Sexy! No No No…


In 2004, I was lucky enough to represent my school in a Gravity Racing competition, where you fundamentally sit in a box with wheels and go down a hill. It was fantastic. But although the car had raced at Goodwood, I wasn’t sure about it. It had a steering bar, not a steering wheel, that had to be held at 40° in order to go straight, the wheels at the front pointed in at each other far too much, and it had the aerodynamics of a brick. The front of a car is so important to get right as it is the first part that comes into contact with the air, and therefore dictates how it will flow over the vehicle. I always thought it was a very ineffective design, but with the new contenders for the 2012 F1 crown being released, it seems that I have been proven wrong.

In 2012, we will see some of the ugliest Formula One cars ever made take to the track, and the vast majority will have a step in the middle of the nose, making them look slightly brick-ish. The reason for this is that the rules have been tweaked slightly in this area, whereby the teams are not allowed to put bodywork a certain height above the reference plane. Put simply, a Formula One car has a number of ‘boxes’ around it where no bodywork can be placed, such as over the sidepods, and the FIA has put another ‘box’ on top of the nose. They certainly do like their ‘boxes’. The FIA have done this for safety reasons. Back in 2010, Mark Webber proved that Red Bull really can give you wings, especially when you launch it off the back of a Lotus. The accident happened for two reasons; firstly, Webber wasn’t expecting Kovalainen to break when he did, and secondly, the nose on the Red Bull was quite high up. As a result, it struck the top of the rear crash structure and sent the Australian high into the air. The new ‘box’ is designed to stop that from happening by making sure the front of the nose is below that height. Most of the teams have gone for a step in the nose of the car, going literally around the box. Although it may look hideous, there is logic behind it. With the nose sitting higher before dropping around the box, the suspension and chassis can sit higher, meaning that the airflow under the car is cleaner and greater. The floor and sides of the car dictate most of the aerodynamic performance of an F1 car, and have a great impact on the diffuser, as well as on the rear wing to a lesser extent. Theoretically, the performance gain is considerable, but there has to be some questions about how the air will come into contact with the rest of the car, right back to the rear wing.

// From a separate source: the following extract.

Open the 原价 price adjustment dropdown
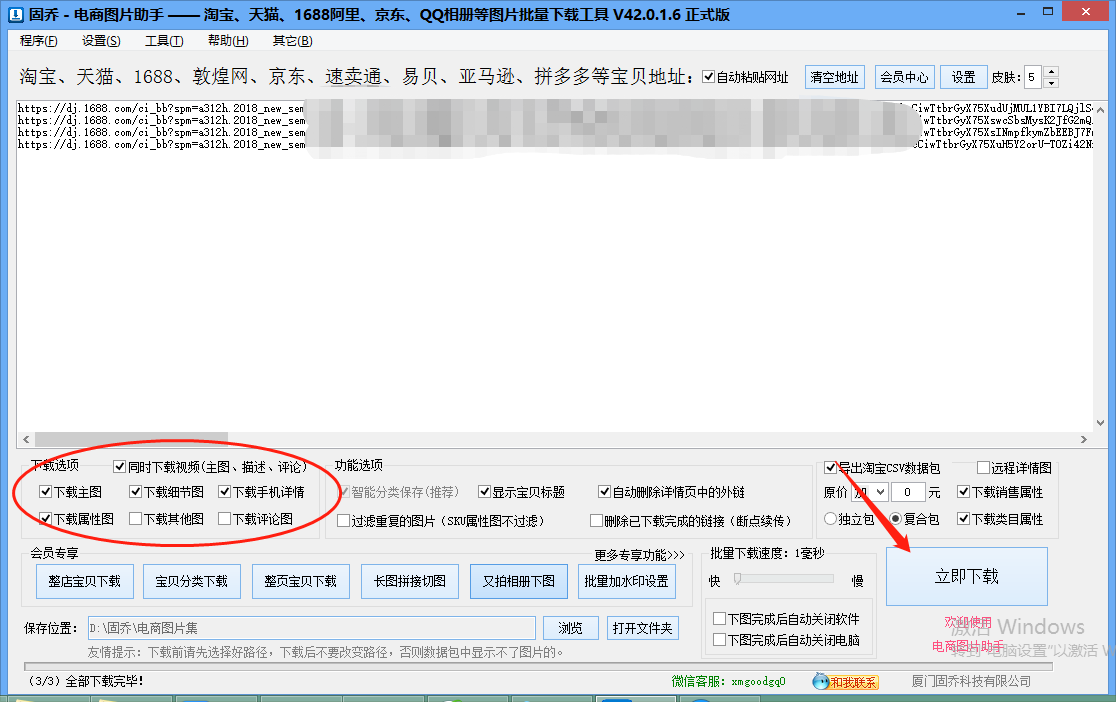coord(881,490)
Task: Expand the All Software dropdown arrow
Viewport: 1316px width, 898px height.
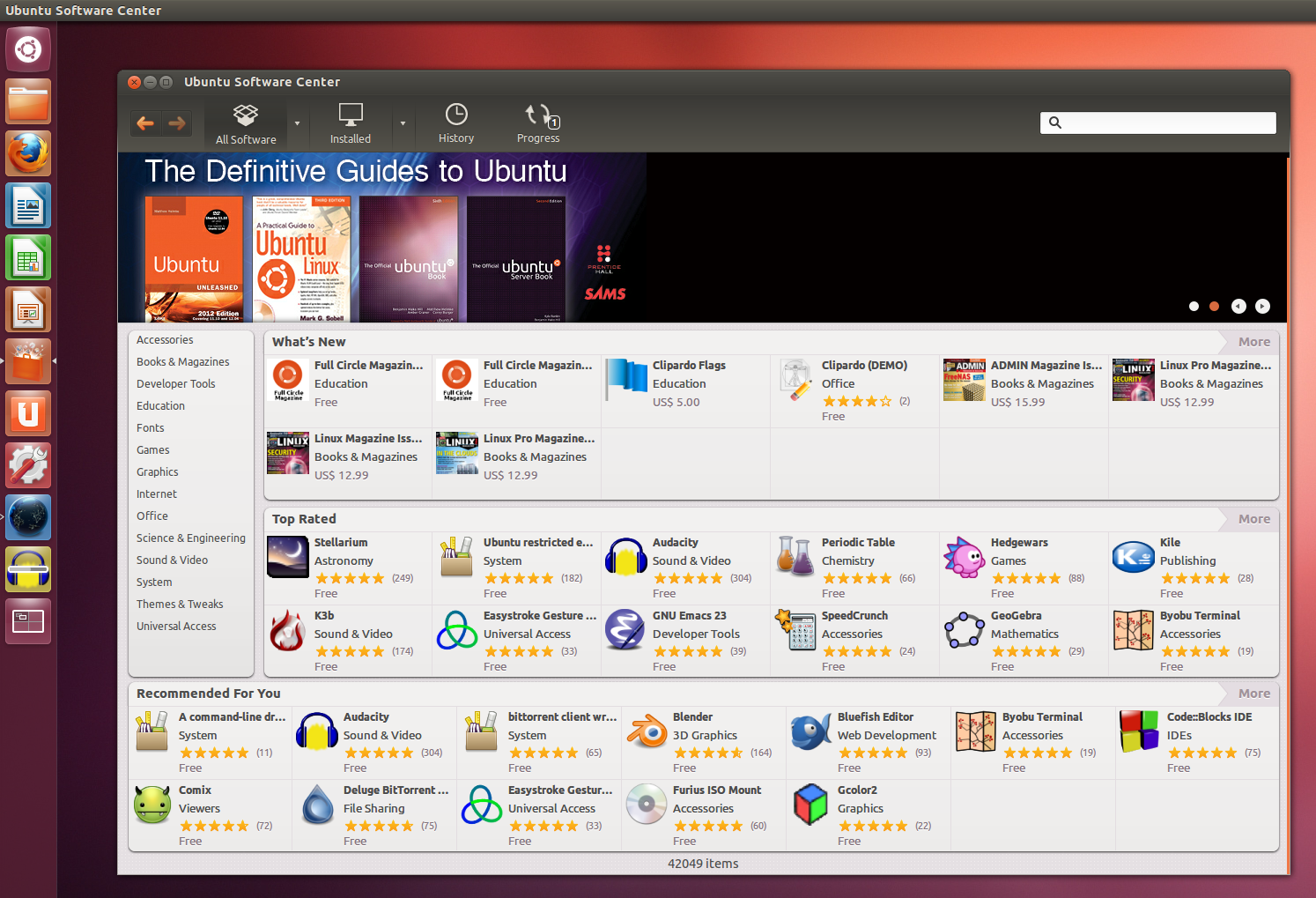Action: point(297,123)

The one thing we do know is it helps create some seriously unsightly machines, even if Daniel Ricciardo thinks his Toro Rosso is ‘sexy’. Still, compared to a HRT, I guess it probably is…

Most of the cars have been launched, and out of all of them, there can be no doubt that McLaren have created the best looking; certainly the only one you would want a model of on your desk. They have gone down a more conventional route with a smooth and elegant nose, resulting in a lower chassis. Whilst it may look quite pretty, I’m not convinced it will be so quick. The airflow over the top of the car will be better for sure, but it’s around the sides and under the car that is more important. If their system does turn out to be the fastest, there won’t be a huge amount the other teams can do to copy it due to the chassis shape and height. On the other hand, if McLaren have got it wrong, they’ll be the ones in trouble, as they will struggle to copy everyone else. One place where Jenson and Lewis will almost certainly have an advantage will be visibility, but the others shouldn’t struggle too much.

It’s at this point that I should be talking about the times coming from Jerez last week, and explaining who will win the championship based on them. But the fact is the testing times mean absolutely nothing in the real world. Some teams will be sandbagging by driving slower than their maximum pace, some might be putting in quasi-qualifying times, whilst others might be doing long runs to see how their cars perform and react over race distances. The only time I can think of when a team has ever shown their hand properly in pre-season testing was in 2009 with Brawn GP, and they did it simply because they didn’t have enough time before the season to sandbag. Looking at the fastest (unofficial) times from Spain shows that Rosberg, in the 2011 Mercedes, is faster than all the 2012 cars, followed by Grosjean, who has just got back into F1, then Schumacher in last year’s car, and Alonso fourth, having been way down the timesheets right up until the last day, when he was quickest. Button in the McLaren put in his fastest lap some 3 seconds slower than Rosberg, with Vergne, the new boy at Toro Rosso, a second faster than the Brit. When all the cars have been unveiled (and in the case of HRT, passed its crash tests), and after the other two pre-season tests, we may start making predictions about where the trophy will be come the end of the year. Even then, it will still be guess work. The first time we will know anything will be at the end of Qualifying in Australia.

Until then, the ugly cars will set times in Spain, but it won’t help us one little bit.